__What you have to do__
Take the lines from the one containing "Toggle the Deactivated" through the final line below and restate them exactly. Omit the pictures.

***

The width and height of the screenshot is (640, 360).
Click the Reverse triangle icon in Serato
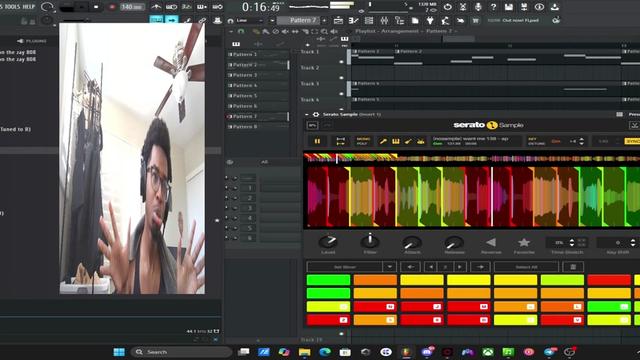pos(491,242)
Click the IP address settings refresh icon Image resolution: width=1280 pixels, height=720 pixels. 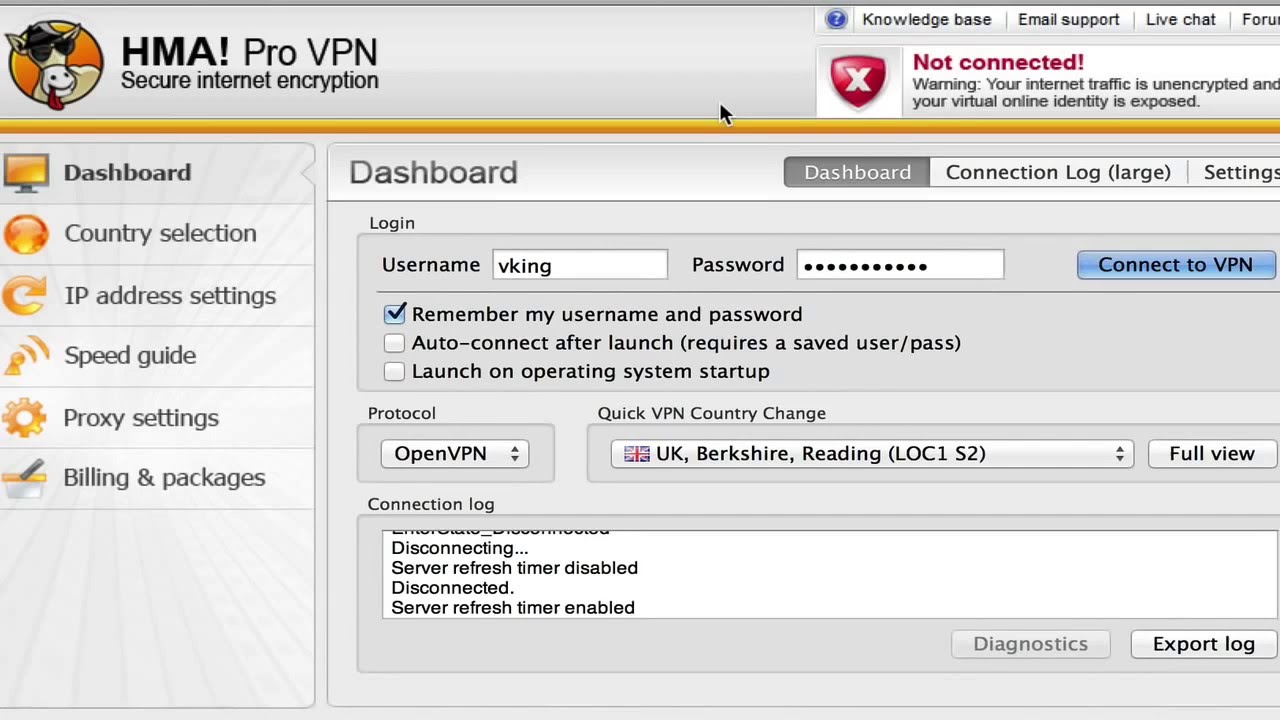click(x=24, y=296)
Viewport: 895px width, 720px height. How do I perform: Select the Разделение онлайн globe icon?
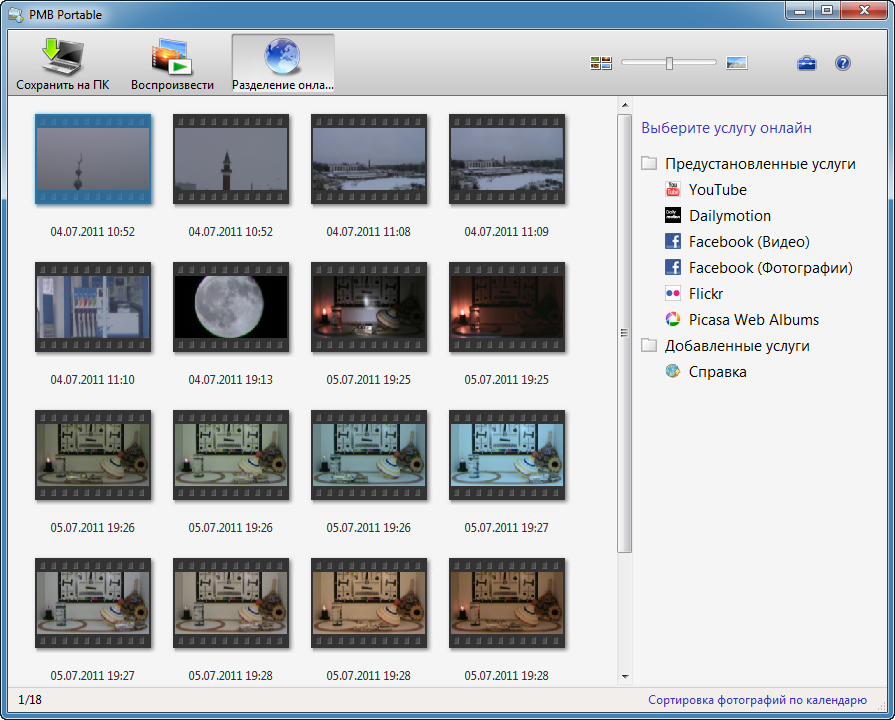click(x=283, y=65)
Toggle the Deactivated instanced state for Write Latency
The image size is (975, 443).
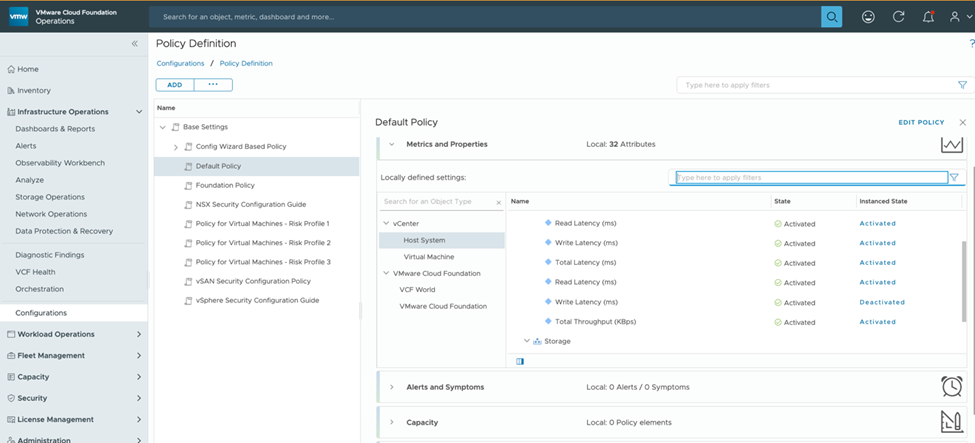click(x=881, y=302)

***

__Reply__
Toggle the Deactivated instanced state for Write Latency
The image size is (975, 443).
click(x=881, y=302)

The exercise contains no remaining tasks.